TASK BRIEF → Recast the listing below as a numbered list with one line per item, leaving out blank lines.

DATA SHOWN →
· · · · · · ·

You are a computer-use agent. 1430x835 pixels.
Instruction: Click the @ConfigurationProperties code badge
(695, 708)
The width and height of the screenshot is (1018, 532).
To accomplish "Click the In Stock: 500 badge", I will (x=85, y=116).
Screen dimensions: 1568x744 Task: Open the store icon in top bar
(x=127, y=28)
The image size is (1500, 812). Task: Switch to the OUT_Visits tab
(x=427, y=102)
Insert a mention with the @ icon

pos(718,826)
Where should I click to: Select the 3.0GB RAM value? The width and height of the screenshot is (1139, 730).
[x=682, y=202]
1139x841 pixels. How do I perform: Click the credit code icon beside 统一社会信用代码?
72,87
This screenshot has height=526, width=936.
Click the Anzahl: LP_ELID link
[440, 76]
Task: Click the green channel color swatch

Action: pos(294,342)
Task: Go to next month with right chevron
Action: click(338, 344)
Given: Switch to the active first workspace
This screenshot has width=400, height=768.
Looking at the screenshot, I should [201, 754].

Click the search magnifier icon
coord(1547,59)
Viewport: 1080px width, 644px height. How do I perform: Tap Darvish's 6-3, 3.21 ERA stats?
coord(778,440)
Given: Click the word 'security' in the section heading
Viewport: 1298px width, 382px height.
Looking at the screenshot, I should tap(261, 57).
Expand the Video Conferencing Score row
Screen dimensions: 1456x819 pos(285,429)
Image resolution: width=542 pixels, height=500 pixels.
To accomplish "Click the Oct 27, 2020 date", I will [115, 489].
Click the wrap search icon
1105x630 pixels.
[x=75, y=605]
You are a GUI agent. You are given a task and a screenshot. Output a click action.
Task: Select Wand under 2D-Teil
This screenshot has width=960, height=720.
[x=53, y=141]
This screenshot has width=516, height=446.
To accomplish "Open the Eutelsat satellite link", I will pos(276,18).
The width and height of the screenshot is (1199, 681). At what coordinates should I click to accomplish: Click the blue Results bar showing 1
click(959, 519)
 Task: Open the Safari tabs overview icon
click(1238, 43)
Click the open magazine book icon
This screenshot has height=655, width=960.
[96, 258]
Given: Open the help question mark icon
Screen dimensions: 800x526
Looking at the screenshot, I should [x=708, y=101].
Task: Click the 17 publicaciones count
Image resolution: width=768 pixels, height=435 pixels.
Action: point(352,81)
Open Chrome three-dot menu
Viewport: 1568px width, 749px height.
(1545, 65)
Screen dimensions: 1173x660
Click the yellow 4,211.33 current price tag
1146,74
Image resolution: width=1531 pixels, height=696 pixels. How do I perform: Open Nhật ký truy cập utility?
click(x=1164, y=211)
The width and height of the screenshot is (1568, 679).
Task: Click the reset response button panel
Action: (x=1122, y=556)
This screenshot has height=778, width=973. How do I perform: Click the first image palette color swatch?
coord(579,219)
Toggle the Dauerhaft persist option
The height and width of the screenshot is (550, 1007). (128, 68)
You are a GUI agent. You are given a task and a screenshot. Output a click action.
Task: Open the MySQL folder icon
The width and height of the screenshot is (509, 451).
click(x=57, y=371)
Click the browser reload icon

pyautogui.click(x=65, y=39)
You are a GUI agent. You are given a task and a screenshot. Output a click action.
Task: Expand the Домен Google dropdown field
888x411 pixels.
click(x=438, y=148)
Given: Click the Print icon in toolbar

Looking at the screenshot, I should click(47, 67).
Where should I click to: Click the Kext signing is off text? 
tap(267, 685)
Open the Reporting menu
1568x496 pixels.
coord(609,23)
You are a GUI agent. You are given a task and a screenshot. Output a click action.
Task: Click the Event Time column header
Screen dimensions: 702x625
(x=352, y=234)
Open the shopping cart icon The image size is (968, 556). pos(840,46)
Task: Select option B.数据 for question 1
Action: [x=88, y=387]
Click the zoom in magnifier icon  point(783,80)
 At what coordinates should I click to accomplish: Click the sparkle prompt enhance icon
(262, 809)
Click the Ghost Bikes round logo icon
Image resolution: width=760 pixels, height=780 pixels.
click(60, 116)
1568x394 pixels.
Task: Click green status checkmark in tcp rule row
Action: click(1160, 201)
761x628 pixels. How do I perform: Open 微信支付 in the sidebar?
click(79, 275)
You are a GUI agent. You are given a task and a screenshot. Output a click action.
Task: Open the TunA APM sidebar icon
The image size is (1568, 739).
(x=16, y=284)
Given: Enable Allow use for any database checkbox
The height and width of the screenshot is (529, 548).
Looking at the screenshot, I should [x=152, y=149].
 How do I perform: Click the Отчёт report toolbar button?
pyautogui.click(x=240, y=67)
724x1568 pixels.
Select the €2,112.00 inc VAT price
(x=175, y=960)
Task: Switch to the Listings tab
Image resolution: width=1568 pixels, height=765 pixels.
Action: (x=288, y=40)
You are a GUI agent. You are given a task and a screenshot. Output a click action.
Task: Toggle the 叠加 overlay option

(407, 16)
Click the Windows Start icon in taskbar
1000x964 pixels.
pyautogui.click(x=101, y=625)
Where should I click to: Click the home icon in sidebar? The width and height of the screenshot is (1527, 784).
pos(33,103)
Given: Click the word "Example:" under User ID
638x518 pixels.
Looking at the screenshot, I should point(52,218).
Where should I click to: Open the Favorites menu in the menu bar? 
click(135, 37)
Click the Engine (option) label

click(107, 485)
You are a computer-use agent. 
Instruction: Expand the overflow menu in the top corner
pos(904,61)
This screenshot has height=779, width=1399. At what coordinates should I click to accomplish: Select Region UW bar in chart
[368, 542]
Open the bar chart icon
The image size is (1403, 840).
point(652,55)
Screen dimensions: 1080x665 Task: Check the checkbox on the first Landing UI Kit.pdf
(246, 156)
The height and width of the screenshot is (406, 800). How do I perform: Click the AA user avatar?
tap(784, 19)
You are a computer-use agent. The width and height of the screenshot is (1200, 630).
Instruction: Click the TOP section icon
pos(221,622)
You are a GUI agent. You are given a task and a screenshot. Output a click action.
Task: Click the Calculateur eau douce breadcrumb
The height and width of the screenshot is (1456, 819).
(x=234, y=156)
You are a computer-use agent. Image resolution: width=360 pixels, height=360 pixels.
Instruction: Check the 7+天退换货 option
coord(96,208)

· · · · · · ·

OUTPUT BELOW →
1. You are a computer-use agent. 1430x835 pixels.
2. Instruction: Click the @ConfigurationProperties code badge
3. (695, 708)
4. The width and height of the screenshot is (1018, 532).
5. To accomplish "Click the In Stock: 500 badge", I will (x=85, y=116).
6. Screen dimensions: 1568x744 Task: Open the store icon in top bar
7. (x=127, y=28)
8. The image size is (1500, 812). Task: Switch to the OUT_Visits tab
9. (x=427, y=102)
10. Insert a mention with the @ icon
11. pos(718,826)
12. Where should I click to: Select the 3.0GB RAM value? The width and height of the screenshot is (1139, 730).
13. [x=682, y=202]
14. 1139x841 pixels. How do I perform: Click the credit code icon beside 统一社会信用代码?
15. 72,87
16. This screenshot has height=526, width=936.
17. Click the Anzahl: LP_ELID link
18. [440, 76]
19. Task: Click the green channel color swatch
20. Action: pos(294,342)
21. Task: Go to next month with right chevron
22. Action: click(338, 344)
23. Given: Switch to the active first workspace
24. This screenshot has width=400, height=768.
25. Looking at the screenshot, I should [201, 754].
26. Click the search magnifier icon
27. coord(1547,59)
28. Viewport: 1080px width, 644px height. How do I perform: Tap Darvish's 6-3, 3.21 ERA stats?
29. coord(778,440)
30. Given: Click the word 'security' in the section heading
31. Viewport: 1298px width, 382px height.
32. Looking at the screenshot, I should tap(261, 57).
33. Expand the Video Conferencing Score row
34. Screen dimensions: 1456x819 pos(285,429)
35. Image resolution: width=542 pixels, height=500 pixels.
36. To accomplish "Click the Oct 27, 2020 date", I will [115, 489].
37. Click the wrap search icon
38. 1105x630 pixels.
39. [x=75, y=605]
40. You are a GUI agent. You are given a task and a screenshot. Output a click action.
41. Task: Select Wand under 2D-Teil
42. This screenshot has width=960, height=720.
43. [x=53, y=141]
44. This screenshot has width=516, height=446.
45. To accomplish "Open the Eutelsat satellite link", I will pos(276,18).
46. The width and height of the screenshot is (1199, 681). At what coordinates should I click to accomplish: Click the blue Results bar showing 1
47. click(959, 519)
48.  Task: Open the Safari tabs overview icon
49. click(1238, 43)
50. Click the open magazine book icon
51. This screenshot has height=655, width=960.
52. [96, 258]
53. Given: Open the help question mark icon
54. Screen dimensions: 800x526
55. Looking at the screenshot, I should [x=708, y=101].
56. Task: Click the 17 publicaciones count
57. Image resolution: width=768 pixels, height=435 pixels.
58. Action: point(352,81)
59. Open Chrome three-dot menu
60. Viewport: 1568px width, 749px height.
61. (1545, 65)
62. Screen dimensions: 1173x660
63. Click the yellow 4,211.33 current price tag
64. 1146,74
65. Image resolution: width=1531 pixels, height=696 pixels. How do I perform: Open Nhật ký truy cập utility?
66. click(x=1164, y=211)
67. The width and height of the screenshot is (1568, 679).
68. Task: Click the reset response button panel
69. Action: (x=1122, y=556)
70. This screenshot has height=778, width=973. How do I perform: Click the first image palette color swatch?
71. coord(579,219)
72. Toggle the Dauerhaft persist option
73. The height and width of the screenshot is (550, 1007). (128, 68)
74. You are a GUI agent. You are given a task and a screenshot. Output a click action.
75. Task: Open the MySQL folder icon
76. The width and height of the screenshot is (509, 451).
77. click(x=57, y=371)
78. Click the browser reload icon
79. pyautogui.click(x=65, y=39)
80. You are a GUI agent. You are given a task and a screenshot. Output a click action.
81. Task: Expand the Домен Google dropdown field
82. 888x411 pixels.
83. click(x=438, y=148)
84. Given: Click the Print icon in toolbar
85. Looking at the screenshot, I should click(47, 67).
86. Where should I click to: Click the Kext signing is off text? 
87. tap(267, 685)
88. Open the Reporting menu
89. 1568x496 pixels.
90. coord(609,23)
91. You are a GUI agent. You are given a task and a screenshot. Output a click action.
92. Task: Click the Event Time column header
93. Screen dimensions: 702x625
94. (x=352, y=234)
95. Open the shopping cart icon The image size is (968, 556). pos(840,46)
96. Task: Select option B.数据 for question 1
97. Action: [x=88, y=387]
98. Click the zoom in magnifier icon  point(783,80)
99.  At what coordinates should I click to accomplish: Click the sparkle prompt enhance icon
100. (262, 809)
101. Click the Ghost Bikes round logo icon
102. Image resolution: width=760 pixels, height=780 pixels.
103. click(60, 116)
104. 1568x394 pixels.
105. Task: Click green status checkmark in tcp rule row
106. Action: click(1160, 201)
107. 761x628 pixels. How do I perform: Open 微信支付 in the sidebar?
108. click(79, 275)
109. You are a GUI agent. You are given a task and a screenshot. Output a click action.
110. Task: Open the TunA APM sidebar icon
111. The image size is (1568, 739).
112. (x=16, y=284)
113. Given: Enable Allow use for any database checkbox
114. The height and width of the screenshot is (529, 548).
115. Looking at the screenshot, I should [x=152, y=149].
116.  How do I perform: Click the Отчёт report toolbar button?
117. pyautogui.click(x=240, y=67)
118. 724x1568 pixels.
119. Select the €2,112.00 inc VAT price
120. (x=175, y=960)
121. Task: Switch to the Listings tab
122. Image resolution: width=1568 pixels, height=765 pixels.
123. Action: (x=288, y=40)
124. You are a GUI agent. You are given a task and a screenshot. Output a click action.
125. Task: Toggle the 叠加 overlay option
126. (407, 16)
127. Click the Windows Start icon in taskbar
128. 1000x964 pixels.
129. pyautogui.click(x=101, y=625)
130. Where should I click to: Click the home icon in sidebar? The width and height of the screenshot is (1527, 784).
131. pos(33,103)
132. Given: Click the word "Example:" under User ID
133. 638x518 pixels.
134. Looking at the screenshot, I should point(52,218).
135. Where should I click to: Open the Favorites menu in the menu bar? 
136. click(135, 37)
137. Click the Engine (option) label
138. click(107, 485)
139. You are a computer-use agent. 
140. Instruction: Expand the overflow menu in the top corner
141. pos(904,61)
142. This screenshot has height=779, width=1399. At what coordinates should I click to accomplish: Select Region UW bar in chart
143. [368, 542]
144. Open the bar chart icon
145. The image size is (1403, 840).
146. point(652,55)
147. Screen dimensions: 1080x665 Task: Check the checkbox on the first Landing UI Kit.pdf
148. (246, 156)
149. The height and width of the screenshot is (406, 800). How do I perform: Click the AA user avatar?
150. tap(784, 19)
151. You are a computer-use agent. The width and height of the screenshot is (1200, 630).
152. Instruction: Click the TOP section icon
153. pos(221,622)
154. You are a GUI agent. You are given a task and a screenshot. Output a click action.
155. Task: Click the Calculateur eau douce breadcrumb
156. The height and width of the screenshot is (1456, 819).
157. (x=234, y=156)
158. You are a computer-use agent. Image resolution: width=360 pixels, height=360 pixels.
159. Instruction: Check the 7+天退换货 option
160. coord(96,208)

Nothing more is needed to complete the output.